Google founders Larry Page and Sergey Brin borrowed the term for their company in 1998, to suggest the unfathomably large number of results their new search engine could provide. Larry and Sergey were obviously exaggerating a bit, and they also took a bit of poetic license with the spelling.
And if you are among the one who thinks Google’s name sounded like a nonsense word, probably made up by a small child, you are right.
Then 9 old Milton Sirotta (1911-1981), whose mathematician uncle Edward Kasner asked him to pin a name on the enormous number for a book Kasner was working on Mathematics and the Imagination, published in 1940. Other names for googol include ten duotrigintillion on the short scale, ten thousand sexdecillion on the long scale, or ten sexdecilliard on the Peletier long scale.
Kasner died in 1955, and his nephew Sirotta died in 1981, 17 years too early to see the word he had invented become the name of a California startup that grew into the 17th largest company in the world (under the umbrella of Alphabet).

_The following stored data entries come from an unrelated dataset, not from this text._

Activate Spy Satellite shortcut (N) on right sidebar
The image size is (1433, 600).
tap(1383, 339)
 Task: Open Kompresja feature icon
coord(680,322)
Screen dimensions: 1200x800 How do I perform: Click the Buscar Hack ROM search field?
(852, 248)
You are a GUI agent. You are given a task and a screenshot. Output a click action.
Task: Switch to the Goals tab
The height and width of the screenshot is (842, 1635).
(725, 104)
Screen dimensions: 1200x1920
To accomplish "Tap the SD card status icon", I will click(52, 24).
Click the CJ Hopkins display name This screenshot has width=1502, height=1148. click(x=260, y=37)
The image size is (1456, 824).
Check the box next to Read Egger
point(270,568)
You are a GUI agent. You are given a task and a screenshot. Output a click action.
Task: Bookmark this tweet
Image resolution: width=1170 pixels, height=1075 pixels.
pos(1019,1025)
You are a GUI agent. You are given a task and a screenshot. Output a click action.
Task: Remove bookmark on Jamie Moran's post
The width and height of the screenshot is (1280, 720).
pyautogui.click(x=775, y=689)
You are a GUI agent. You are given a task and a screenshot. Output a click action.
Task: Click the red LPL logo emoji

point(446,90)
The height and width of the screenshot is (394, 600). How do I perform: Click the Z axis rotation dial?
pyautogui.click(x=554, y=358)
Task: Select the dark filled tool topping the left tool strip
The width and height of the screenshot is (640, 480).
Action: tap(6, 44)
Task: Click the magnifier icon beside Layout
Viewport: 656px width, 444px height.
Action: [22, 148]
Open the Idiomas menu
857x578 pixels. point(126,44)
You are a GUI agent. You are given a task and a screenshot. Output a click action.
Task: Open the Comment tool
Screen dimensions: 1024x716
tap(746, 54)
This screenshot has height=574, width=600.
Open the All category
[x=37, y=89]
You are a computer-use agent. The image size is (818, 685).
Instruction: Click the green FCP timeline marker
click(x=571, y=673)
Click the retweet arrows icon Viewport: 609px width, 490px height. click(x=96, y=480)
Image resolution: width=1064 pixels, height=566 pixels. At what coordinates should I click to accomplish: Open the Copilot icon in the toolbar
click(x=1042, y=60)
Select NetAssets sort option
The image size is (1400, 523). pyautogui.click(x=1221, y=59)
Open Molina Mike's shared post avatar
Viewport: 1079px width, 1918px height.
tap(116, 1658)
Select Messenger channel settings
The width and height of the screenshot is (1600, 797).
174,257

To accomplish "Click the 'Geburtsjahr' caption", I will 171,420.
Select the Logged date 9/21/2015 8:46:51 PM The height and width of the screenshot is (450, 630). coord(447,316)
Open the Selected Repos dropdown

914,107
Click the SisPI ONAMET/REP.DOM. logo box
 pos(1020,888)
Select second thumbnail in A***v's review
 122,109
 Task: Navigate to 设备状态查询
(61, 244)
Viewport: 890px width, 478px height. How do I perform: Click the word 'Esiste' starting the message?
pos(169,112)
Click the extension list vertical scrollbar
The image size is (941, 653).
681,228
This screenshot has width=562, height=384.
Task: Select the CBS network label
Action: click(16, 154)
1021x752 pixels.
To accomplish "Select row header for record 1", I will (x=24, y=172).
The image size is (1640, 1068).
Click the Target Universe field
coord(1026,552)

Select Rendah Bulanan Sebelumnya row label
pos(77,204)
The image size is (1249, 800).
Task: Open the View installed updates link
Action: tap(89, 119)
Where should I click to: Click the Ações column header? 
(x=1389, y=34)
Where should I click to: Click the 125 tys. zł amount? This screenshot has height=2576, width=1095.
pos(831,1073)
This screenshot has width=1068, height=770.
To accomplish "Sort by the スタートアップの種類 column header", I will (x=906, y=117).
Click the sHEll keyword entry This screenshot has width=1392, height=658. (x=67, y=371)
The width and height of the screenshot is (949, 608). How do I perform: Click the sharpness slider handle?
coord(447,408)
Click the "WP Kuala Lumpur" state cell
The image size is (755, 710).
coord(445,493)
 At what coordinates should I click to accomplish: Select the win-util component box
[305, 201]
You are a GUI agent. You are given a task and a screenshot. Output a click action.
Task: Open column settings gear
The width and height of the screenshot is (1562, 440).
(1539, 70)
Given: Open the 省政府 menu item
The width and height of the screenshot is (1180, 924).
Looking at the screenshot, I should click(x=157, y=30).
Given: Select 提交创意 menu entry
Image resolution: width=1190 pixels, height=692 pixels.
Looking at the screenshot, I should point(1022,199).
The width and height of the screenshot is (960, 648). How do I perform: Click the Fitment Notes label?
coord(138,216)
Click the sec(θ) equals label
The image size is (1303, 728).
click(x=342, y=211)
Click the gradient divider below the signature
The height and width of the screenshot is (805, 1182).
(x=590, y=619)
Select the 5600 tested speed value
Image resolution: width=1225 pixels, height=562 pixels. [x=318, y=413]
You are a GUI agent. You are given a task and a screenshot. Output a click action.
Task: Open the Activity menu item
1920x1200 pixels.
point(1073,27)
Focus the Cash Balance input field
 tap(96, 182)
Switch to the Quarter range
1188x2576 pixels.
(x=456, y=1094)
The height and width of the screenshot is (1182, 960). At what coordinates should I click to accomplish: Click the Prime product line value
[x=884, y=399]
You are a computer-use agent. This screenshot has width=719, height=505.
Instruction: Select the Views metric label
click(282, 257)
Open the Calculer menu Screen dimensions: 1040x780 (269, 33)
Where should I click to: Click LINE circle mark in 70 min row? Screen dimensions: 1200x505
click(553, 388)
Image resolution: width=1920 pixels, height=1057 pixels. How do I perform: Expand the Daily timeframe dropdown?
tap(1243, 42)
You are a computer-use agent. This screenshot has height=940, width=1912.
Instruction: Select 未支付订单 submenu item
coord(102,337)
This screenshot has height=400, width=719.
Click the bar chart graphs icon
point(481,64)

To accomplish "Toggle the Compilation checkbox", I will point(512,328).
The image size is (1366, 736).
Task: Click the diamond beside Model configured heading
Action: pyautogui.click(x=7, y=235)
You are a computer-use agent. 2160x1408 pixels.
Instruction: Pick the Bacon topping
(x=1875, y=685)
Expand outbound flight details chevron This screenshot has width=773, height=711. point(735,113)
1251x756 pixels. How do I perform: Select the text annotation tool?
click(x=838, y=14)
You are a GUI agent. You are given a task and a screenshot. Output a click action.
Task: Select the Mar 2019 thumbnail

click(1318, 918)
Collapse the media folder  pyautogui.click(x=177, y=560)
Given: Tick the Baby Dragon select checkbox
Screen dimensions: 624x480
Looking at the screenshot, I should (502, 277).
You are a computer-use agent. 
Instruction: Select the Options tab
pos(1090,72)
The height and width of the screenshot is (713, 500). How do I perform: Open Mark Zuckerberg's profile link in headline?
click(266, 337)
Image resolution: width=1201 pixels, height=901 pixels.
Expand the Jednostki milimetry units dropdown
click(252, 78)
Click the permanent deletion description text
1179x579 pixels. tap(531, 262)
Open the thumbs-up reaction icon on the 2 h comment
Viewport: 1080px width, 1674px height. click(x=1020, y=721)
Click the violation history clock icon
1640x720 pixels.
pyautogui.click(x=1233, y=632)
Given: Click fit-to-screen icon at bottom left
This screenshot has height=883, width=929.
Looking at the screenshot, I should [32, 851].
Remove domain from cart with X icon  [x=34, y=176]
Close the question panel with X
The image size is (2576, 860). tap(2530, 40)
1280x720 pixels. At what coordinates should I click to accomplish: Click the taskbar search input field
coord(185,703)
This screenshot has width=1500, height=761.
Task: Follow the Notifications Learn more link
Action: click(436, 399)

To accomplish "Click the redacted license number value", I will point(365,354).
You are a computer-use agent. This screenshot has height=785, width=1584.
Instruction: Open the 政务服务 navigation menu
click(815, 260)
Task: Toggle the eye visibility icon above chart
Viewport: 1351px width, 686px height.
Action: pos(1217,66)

As per reports, Kasner’s great-niece told the Baltimore Sun in 2004 that she wasn’t sure what her uncle would think about Google’s use of the word. “Obviously it’s only brought attention to the name; it hasn’t brought attention to his work, so I’m not quite certain what he’d think,” she said. “They’re not using the concepts, but just capitalizing on the name.” She added that she had written to the company in 1998 to introduce herself and the family, but received no response.
Fun Fact
A googol is the large number 10 to the power 100. In decimal notation, it is written as the digit 1 followed by one hundred zeroes:
10,000,000,000,000,000,000,000,000,000,000,000,000,000,000,000,000,000,000,000,000,000,000,000,000,000,000,000,000,000,000,000,000,000.